Who wins with Dak’s new deal?
Dak Prescott agreed to extension with the Cowboys on March 8. The four-year pact will pay him $160 million with a maximum value of $164 million. The guarantees amount to $126 million – meaning Prescott moves ahead of the Houston Texans’ Deshaun Watson and will trail only the Kansas City Chiefs’ Patrick Mahomes on the compensation scale when it comes to contract value, guaranteed money and average annual salary ($40 million).
Considerations go beyond Prescott’s wallet. Here are winners and losers from the deal:
Winners
Prescott: He is being paid like a Super Bowl MVP and reeled in the relatively shortterm deal that should allow him to cash in yet again in the nottoo-distant future – once the league’s coffers are full of newly negotiated television contracts that are expected to send the salary cap soaring once again. Prescott also has precious security on the heels of a season when he suffered a compound fracture and dislocation of his right ankle.
Dallas front office and locker room: Cowboys owner Jerry Jones finally turned on the cash spigot for Prescott, effectively resetting the NFL’s quarterback pay scale since Mahomes’ half-billion arrangement is an outlier. Yet Jones barely had to top Watson’s package and is investing in a worthy, popular player – while eliminating a distraction that has enveloped ownership and the locker room ever since Prescott was eligible for a new deal following the 2018 season.
Cowboys salary cap: Before striking a deal with Prescott, Dallas was scheduled to have about $20 million in available salary cap space this year, per Over The Cap – which sounds decent until you factor in that giving the quarterback another franchise tag would have cost $37.7 million and forced the club to either start restructuring a lot of deals for other players and/or releasing them. Not only that, but franchising Prescott anew would have surely complicated subsequent talks given that a potential third tag in 2022 would have been worth at least a cap-collapsing $54.3 million. But now the Cowboys might also be able to pursue one or two decent imports for a defense that was dominated in 2020.
Tom Brady: Consider that the five-time Super Bowl MVP is entering the second season of his two-year, $50 million contract with the Buccaneers, which means he’d currently rate – by far – as the most desirable quarterback on next year’s free agent market.

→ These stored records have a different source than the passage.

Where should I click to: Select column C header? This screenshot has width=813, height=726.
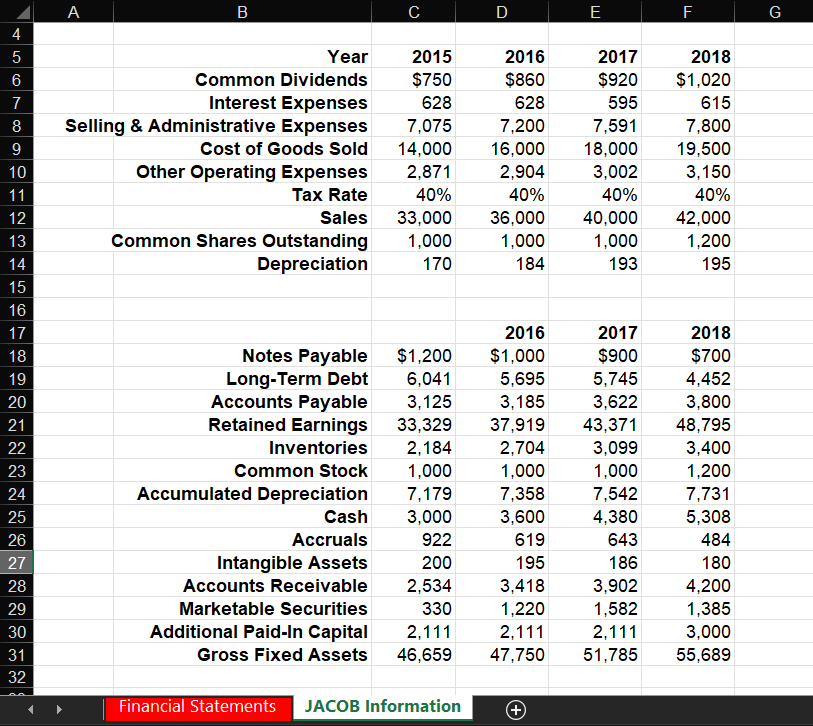(x=413, y=11)
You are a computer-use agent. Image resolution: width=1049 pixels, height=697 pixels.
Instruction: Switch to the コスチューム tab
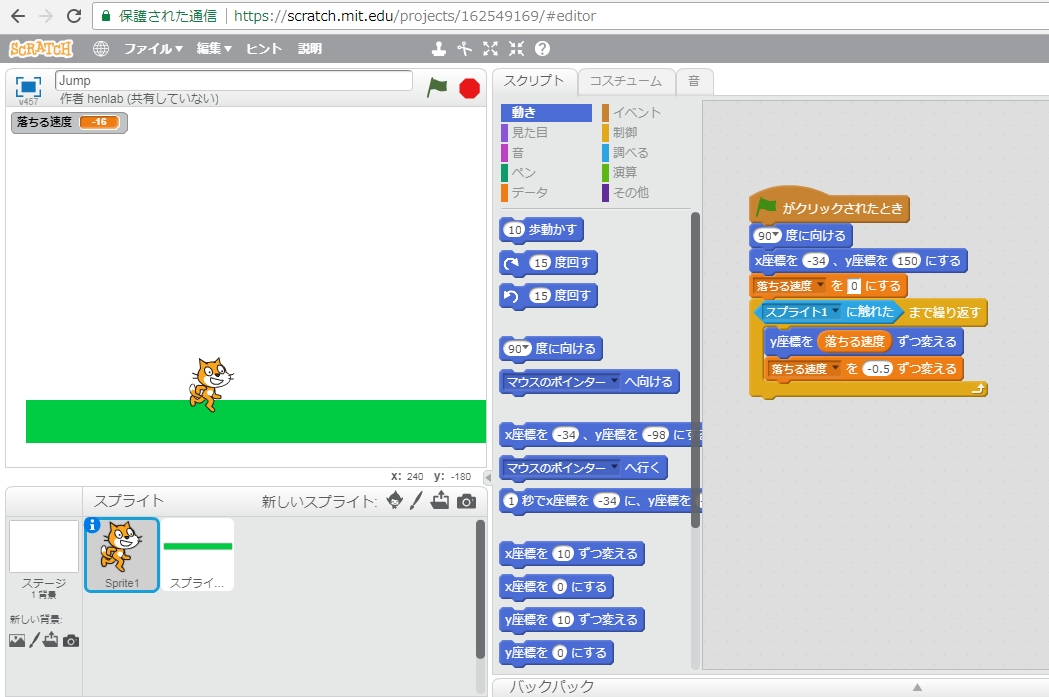(625, 81)
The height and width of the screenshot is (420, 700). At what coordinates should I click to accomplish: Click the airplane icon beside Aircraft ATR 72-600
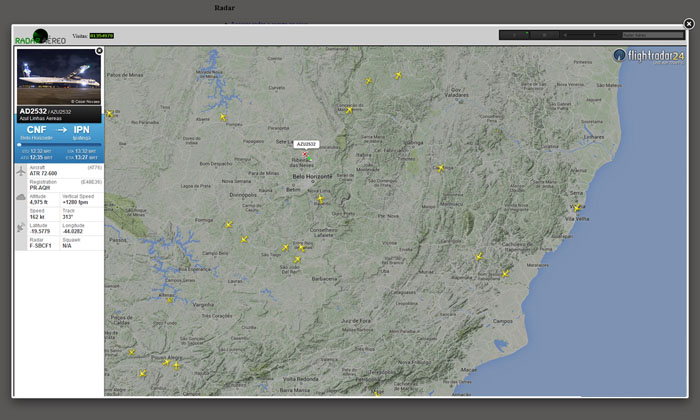[22, 170]
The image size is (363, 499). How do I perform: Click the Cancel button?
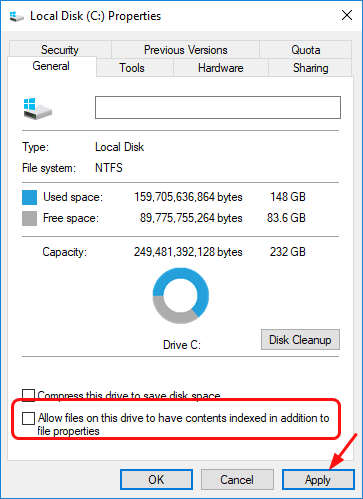pos(237,480)
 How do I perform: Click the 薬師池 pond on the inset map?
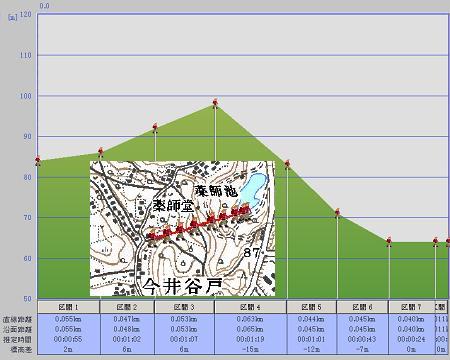(x=253, y=189)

QBs drafted in 2018: The Browns’ Baker Mayfield, Bills’ Josh Allen – he finished second in 2020 MVP voting – and Ravens’ Lamar Jackson, who won MVP honors in 2019, are all eligible for megadeals of their own three years after each was a first-round pick.
Losers
The rest of the NFC East: With Prescott locked up, Dallas is now the only team in the division with stability under center.
Andy Dalton: He started nine times in Prescott’s stead last year and played reasonably well in his first pro season spent in his home state. But if Dalton, who’s scheduled to become a free agent later this month, had any thoughts of starting for Dallas this year amid a Prescott holdout or some such ... welp..

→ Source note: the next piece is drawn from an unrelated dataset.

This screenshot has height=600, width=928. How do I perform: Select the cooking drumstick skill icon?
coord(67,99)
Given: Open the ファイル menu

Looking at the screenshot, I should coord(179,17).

Russell Wilson: The unhappy Seattle Seahawks quarterback with the no-trade clause on his $35-million-ayear deal would’ve been willing to accept a (very farfetched) deal to the Cowboys, according to ESPN. All signs point to Russ cooking in the Pacific Northwest once again.
Prescott: He’s no longer the fourth-round flier made good, thriving on a cheap rookie deal and allowing Jones to stockpile veteran talent around him. As Wilson has learned, when you get the big checks, your supporting cast suddenly isn’t so supportive because the club can only invest so much in it.